Stanford Blockchain Review
Volume 7, Article No. 1
📚 Author: Jay Yu - Stanford Blockchain Club & Pantera Capital
🌟 Technical Prerequisite: Low
Many thanks to Andy Hung from Stanford Blockchain Club for reviewing and editing this article!
Science today sits on top of a paradox: on the one hand, scientific innovation thrives on open borders, open communication, and international collaboration. On the other hand, opaque and convoluted funding mechanisms, drawn-out research processes, and the uncertainty of breakthrough success forces scientists to fight for funding and mindshare from a handful of ivory-tower institutions and donors.
But what if, instead of having to seek funding and prestige from gatekeeper organizations, scientists could bootstrap their wildest ideas from a decentralized community? This is the promise of decentralized science: a paradigm shift in the way science is produced, accessed, and monetized. In this article, we will discuss how we might be able to use crypto rails to address three core issues in academic research: the accessibility of science, the funding of science, and the productionization of science.
1 - The Accessibility of Science
The History of Open Science
The concept of “open science” has a long history, and one that has been greatly intertwined with the development of the Internet [1]. The World Wide Web, for example, was originally conceived and developed as a tool for information-sharing between different universities around the world [2], and the idea of “open source software” also has its roots in an academic and research setting.

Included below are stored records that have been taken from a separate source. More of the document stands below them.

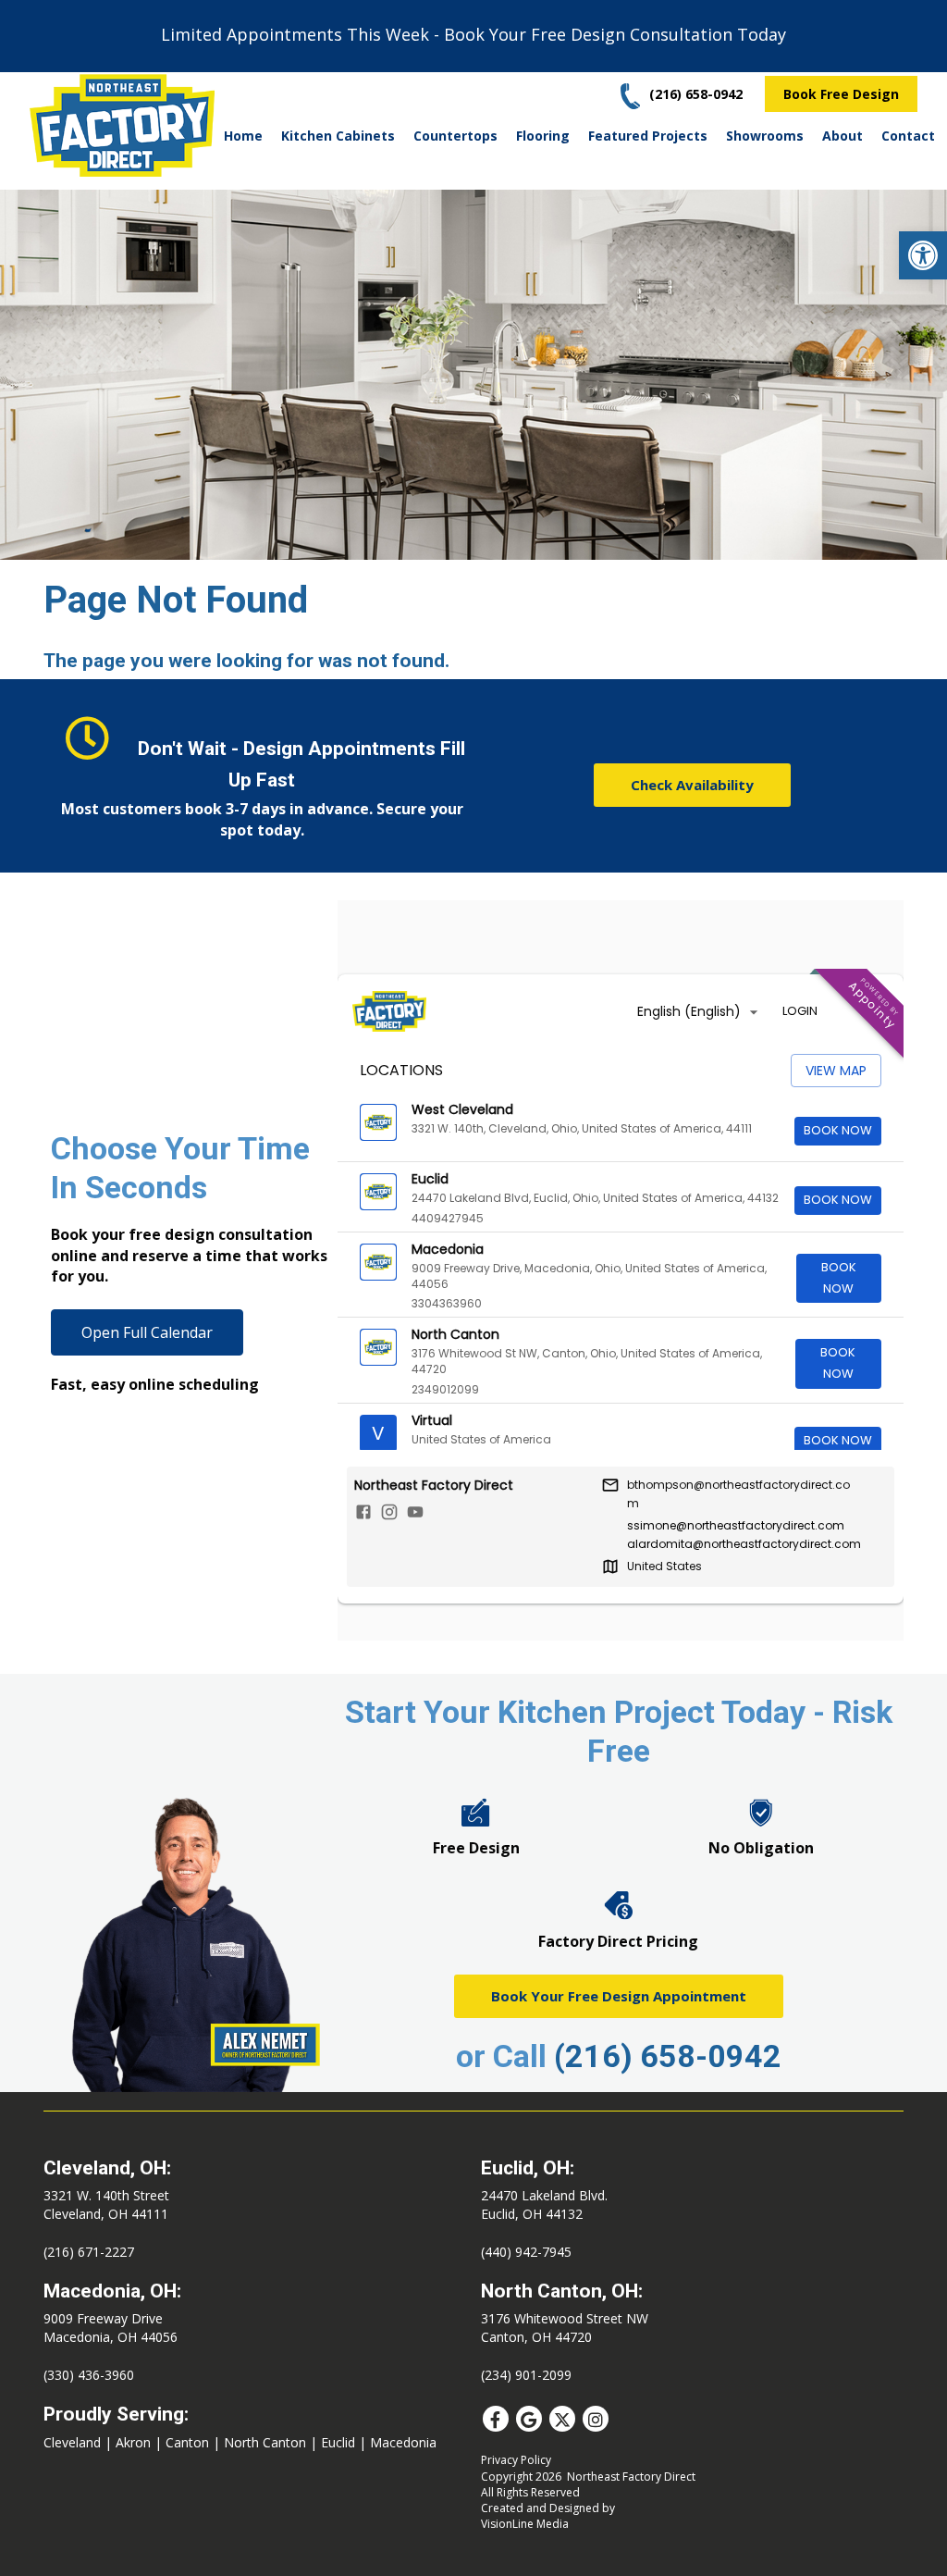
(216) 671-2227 (88, 2251)
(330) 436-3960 (88, 2375)
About (842, 135)
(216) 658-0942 (667, 2055)
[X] (562, 2419)
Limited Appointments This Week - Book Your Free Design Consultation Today (473, 34)
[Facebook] (496, 2419)
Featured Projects (647, 135)
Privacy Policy (516, 2460)
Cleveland (72, 2442)
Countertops (455, 135)
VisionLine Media (525, 2524)
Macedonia (403, 2442)
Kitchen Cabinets (338, 135)
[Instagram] (596, 2419)
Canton (187, 2442)
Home (243, 135)
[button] (923, 255)
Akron (133, 2442)
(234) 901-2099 (526, 2375)
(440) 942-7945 (526, 2251)
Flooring (543, 135)
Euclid (338, 2442)
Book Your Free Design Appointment (618, 1996)
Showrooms (765, 135)
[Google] (529, 2419)
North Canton (265, 2442)
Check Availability (692, 784)
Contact (908, 135)
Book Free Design (841, 94)
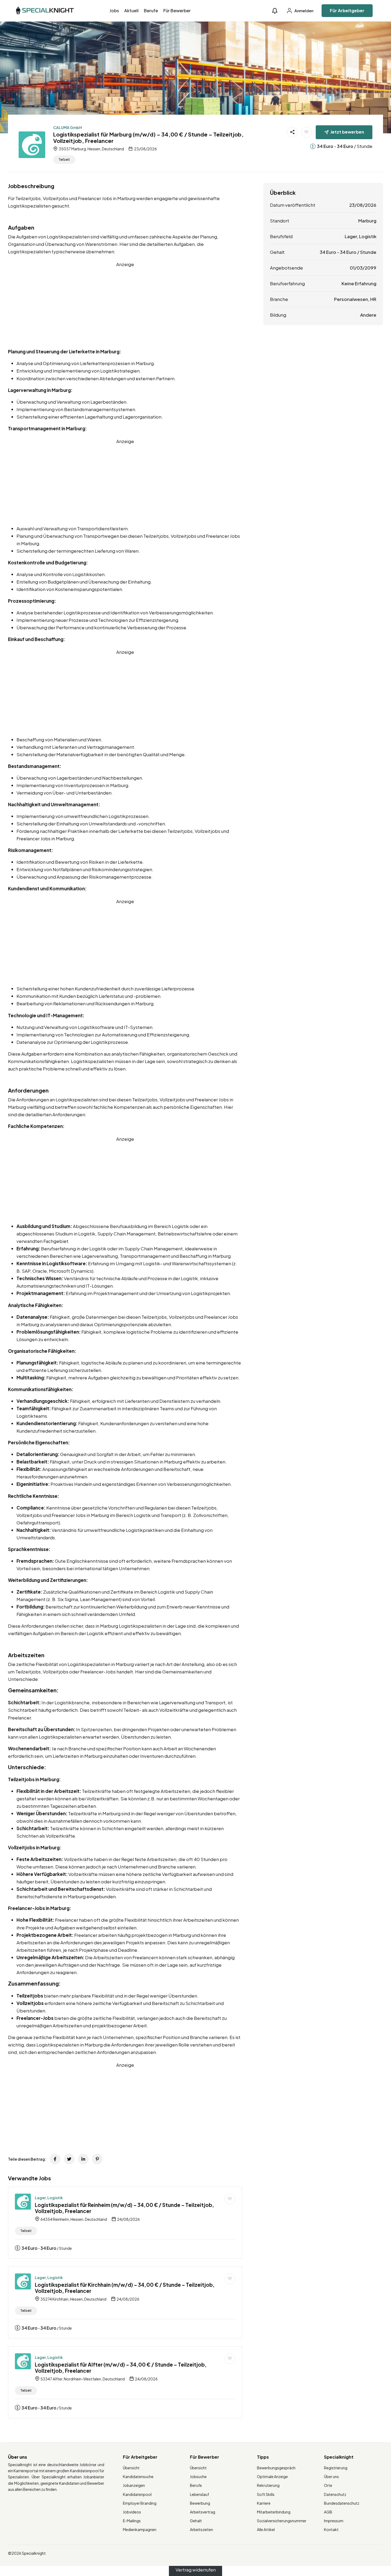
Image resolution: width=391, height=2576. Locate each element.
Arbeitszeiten (201, 2529)
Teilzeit (64, 160)
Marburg (367, 221)
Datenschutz (335, 2494)
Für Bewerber (177, 10)
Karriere (264, 2503)
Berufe (151, 10)
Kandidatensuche (138, 2476)
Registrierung (335, 2467)
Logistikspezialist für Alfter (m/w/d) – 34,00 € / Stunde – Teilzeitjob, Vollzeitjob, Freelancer (121, 2367)
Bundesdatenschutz (341, 2503)
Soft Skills (265, 2494)
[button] (275, 10)
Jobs (114, 10)
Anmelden (303, 10)
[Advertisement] (125, 305)
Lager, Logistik (49, 2197)
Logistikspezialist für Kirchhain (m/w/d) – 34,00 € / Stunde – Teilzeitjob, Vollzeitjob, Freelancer (125, 2287)
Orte (328, 2485)
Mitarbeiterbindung (273, 2511)
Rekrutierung (268, 2485)
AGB (328, 2511)
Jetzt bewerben (347, 132)
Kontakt (331, 2529)
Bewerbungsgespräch (276, 2467)
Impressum (333, 2520)
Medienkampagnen (139, 2529)
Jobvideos (132, 2511)
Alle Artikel (266, 2529)
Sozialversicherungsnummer (281, 2520)
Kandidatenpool (137, 2494)
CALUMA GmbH (67, 127)
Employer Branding (139, 2503)
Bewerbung (200, 2503)
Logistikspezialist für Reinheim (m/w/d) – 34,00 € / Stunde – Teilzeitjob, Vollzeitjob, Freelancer (124, 2208)
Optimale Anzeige (272, 2476)
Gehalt (196, 2520)
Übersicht (131, 2467)
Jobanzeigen (134, 2485)
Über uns (331, 2476)
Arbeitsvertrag (202, 2511)
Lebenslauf (199, 2494)
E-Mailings (132, 2520)
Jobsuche (198, 2476)
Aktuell (131, 10)
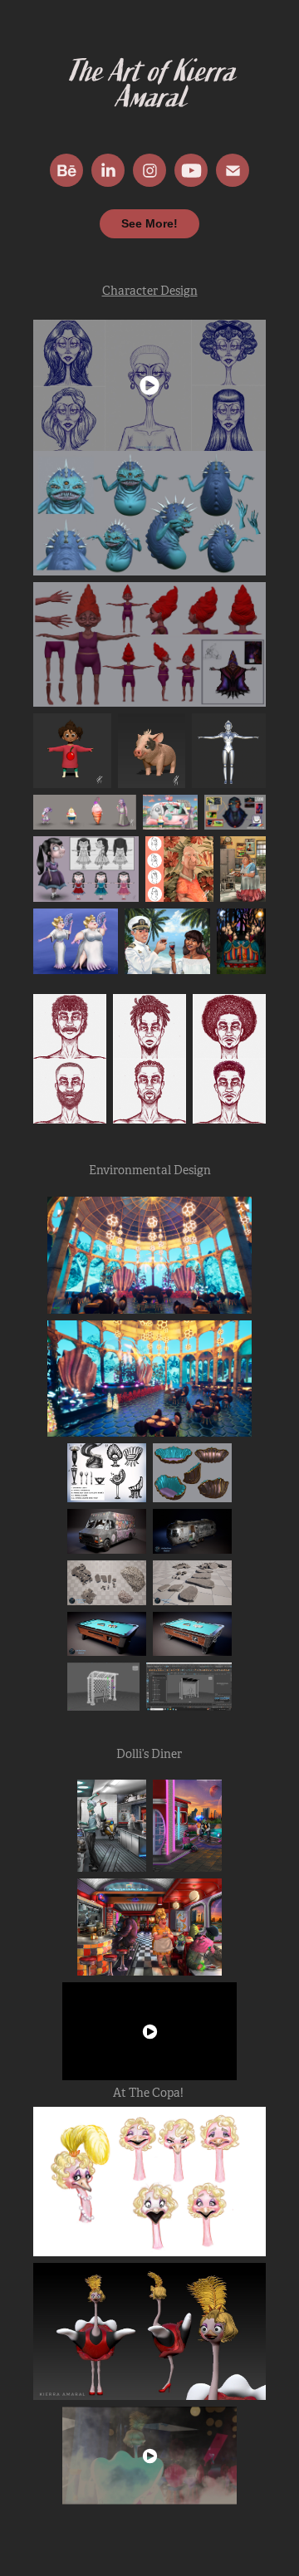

Open science is fundamentally about accessibility – of papers, data, and methodologies. Today, renting a single research paper for 48 hours from an academic publisher can cost over $30 – something completely unsustainable for scientists with a budget constraint and not affiliated with wealthy universities or research institutions [3]. Journal publishers have built billion-dollar businesses with profit margins that dwarf even those of the most successful tech companies, largely by positioning themselves as intermediaries using prestige. Critics argue that this publishing model diverts valuable resources away from productive research [4].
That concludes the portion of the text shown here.